Fig. 2: The proposed wideband resonant clock tree architecture consists of a system clock source as the root, followed by a pulse generator, multiple PSR drivers with on-chip inductors, clock gaters, clock buffers, and finally, various sets of resonant pulsed FFs in the leaf nodes.

#### A. Pulse Generator

The pulse generator is depicted in Fig. 2 takes the input from the clock source and generates a pulse with boosted amplitude. The series inductor  $L_1$  and the matching capacitance  $C_1$ generate a delay of  $T_d = \pi \sqrt{L_1 C_1}$ . The clock and the delayed signal are fed into an XNOR gate to generate a pulse at both clock edges with a pulse width  $T_d$ . Now, a voltage doubler circuit is employed to invert the generated dual triggered pulse resulting in a boosted signal  $V_{SR}$ . The voltage doubler circuit uses the pulsed series resonance technique to generate a boosted signal. When the  $\overline{V_{sr}}$  is low, the PMOS transistors  $M_1$  and  $M_3$  are "ON," and the inductor resonates with the load capacitance  $C_2$  and the additional PSR capacitance. For large load capacitances, the value of the series inductors is quite small. The inductor in the voltage doubler circuit can be adjusted according to the load of the pulse generator to produce a boosted signal  $V_{SR}$ . We use a dual-rail booster circuit to reduce the power consumed by the voltage doubler by decreasing the resistance of the pull-up network.

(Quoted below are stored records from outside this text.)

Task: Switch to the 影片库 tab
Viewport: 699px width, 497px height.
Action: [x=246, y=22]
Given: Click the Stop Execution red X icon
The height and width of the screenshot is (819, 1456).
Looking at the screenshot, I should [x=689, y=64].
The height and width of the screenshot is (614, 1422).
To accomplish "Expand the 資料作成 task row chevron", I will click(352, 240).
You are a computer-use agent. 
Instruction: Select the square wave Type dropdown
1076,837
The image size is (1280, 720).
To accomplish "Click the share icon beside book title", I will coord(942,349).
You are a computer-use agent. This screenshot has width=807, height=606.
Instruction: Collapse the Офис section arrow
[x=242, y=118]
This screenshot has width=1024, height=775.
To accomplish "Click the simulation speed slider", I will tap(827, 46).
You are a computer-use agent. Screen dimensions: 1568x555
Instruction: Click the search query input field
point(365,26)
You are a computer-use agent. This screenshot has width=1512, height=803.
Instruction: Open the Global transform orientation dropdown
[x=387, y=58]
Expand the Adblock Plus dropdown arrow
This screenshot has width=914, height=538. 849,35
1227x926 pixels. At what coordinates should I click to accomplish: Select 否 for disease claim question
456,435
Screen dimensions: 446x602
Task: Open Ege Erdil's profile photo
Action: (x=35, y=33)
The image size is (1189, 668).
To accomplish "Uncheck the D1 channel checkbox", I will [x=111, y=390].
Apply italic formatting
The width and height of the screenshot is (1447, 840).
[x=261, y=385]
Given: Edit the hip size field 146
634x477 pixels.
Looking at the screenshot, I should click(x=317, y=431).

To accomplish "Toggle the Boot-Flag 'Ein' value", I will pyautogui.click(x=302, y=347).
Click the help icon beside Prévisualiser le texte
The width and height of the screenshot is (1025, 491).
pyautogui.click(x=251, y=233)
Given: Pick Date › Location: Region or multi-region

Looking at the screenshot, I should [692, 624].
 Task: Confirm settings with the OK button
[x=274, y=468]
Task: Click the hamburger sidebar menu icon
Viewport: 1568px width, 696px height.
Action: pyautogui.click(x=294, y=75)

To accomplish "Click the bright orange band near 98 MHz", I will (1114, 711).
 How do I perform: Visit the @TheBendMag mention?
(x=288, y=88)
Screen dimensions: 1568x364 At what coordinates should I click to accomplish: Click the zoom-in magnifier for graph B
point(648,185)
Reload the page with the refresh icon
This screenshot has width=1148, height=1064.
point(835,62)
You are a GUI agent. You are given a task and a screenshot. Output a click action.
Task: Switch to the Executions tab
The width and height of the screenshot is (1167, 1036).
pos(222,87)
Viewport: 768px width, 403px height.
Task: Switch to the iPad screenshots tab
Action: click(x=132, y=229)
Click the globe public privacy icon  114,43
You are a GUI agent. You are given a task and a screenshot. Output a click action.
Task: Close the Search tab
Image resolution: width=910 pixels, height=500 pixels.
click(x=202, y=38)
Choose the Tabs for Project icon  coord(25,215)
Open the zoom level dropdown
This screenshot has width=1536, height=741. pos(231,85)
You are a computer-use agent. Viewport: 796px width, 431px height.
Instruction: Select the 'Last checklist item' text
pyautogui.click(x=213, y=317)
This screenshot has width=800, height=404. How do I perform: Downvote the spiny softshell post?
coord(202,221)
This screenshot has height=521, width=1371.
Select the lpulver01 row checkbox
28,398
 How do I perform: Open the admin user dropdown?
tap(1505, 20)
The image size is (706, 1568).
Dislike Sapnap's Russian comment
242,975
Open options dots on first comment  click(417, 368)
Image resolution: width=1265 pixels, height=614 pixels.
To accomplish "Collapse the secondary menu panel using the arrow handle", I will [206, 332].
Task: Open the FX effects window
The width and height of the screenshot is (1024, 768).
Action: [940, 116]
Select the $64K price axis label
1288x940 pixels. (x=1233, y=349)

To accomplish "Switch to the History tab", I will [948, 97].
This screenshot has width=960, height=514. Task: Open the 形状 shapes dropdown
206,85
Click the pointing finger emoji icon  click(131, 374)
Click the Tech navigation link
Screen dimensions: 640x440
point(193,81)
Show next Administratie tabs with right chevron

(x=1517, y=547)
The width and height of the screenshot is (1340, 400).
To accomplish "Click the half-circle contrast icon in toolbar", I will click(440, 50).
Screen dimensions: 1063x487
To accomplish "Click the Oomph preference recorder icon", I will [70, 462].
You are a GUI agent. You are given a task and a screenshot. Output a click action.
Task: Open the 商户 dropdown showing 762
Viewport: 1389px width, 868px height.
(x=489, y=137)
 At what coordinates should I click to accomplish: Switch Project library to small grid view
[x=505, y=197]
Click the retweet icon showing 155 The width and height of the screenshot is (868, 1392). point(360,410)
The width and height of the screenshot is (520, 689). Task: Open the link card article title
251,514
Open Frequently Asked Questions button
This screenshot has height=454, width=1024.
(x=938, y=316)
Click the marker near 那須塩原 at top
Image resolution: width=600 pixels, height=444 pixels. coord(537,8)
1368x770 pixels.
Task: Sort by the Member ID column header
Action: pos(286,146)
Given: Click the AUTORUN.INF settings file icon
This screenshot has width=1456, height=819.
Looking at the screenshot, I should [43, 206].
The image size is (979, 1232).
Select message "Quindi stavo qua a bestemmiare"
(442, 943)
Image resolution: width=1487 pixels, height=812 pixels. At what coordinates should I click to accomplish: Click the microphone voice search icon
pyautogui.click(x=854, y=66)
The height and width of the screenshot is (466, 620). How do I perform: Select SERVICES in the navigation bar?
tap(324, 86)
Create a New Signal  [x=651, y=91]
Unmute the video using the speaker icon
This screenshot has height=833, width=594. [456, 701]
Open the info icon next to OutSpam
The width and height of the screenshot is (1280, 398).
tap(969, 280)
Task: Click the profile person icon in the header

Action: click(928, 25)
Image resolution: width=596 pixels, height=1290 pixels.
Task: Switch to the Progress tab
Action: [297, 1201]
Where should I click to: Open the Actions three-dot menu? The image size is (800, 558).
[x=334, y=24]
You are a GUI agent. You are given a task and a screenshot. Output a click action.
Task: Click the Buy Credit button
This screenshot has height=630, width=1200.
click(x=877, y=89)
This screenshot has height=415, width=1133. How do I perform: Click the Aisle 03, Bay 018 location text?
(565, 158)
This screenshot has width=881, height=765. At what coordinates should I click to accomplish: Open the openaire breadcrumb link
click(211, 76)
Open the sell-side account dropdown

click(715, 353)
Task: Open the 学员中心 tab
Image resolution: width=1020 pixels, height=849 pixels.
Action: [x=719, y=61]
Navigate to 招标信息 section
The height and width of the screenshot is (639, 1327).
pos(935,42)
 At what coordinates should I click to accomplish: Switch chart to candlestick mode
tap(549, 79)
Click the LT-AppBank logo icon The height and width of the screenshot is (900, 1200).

## B. Pulsed Series Resonance Driver

The boosted signal  $V_{SR}$  from the pulse generator stage is provided as the input to multiple PSR drivers to generate a pulse signal  $R_{CLK}$ . The inductors on the PSR drivers resonate with the capacitance of the tree to generate a pulse signal that is traversed through many levels of transmission-gate clock gaters and clock buffers. Since we provide a boosted  $V_{SR}$  signal as the input, we obtain a rail-to-rail swing at the output of the PSR driver, and it improves the robustness of the design. Then, the output signal of the PSR driver  $R_{CLK}$  is inverted and supplied to pulsed registers as the clock input signal Pclk.

## C. Proposed Resonant Pulsed Flip-Flops

To utilize the generated Pclk pulse (from the PSR, as shown in Fig. 3(a)), we propose a 13T pulsed FF (13TPFF), as shown in Fig. 3(b). It takes the input data and inverts it to provide it to the transistors M2 and M3, respectively. The M2 and M3



Fig. 3: The proposed series resonant pulsed FFs use (a) A PSR to generate pulse signal to drive the register stage, (b) 13T register, (c) pulsed register, (d) TSPC register to implement three pulsed FFs.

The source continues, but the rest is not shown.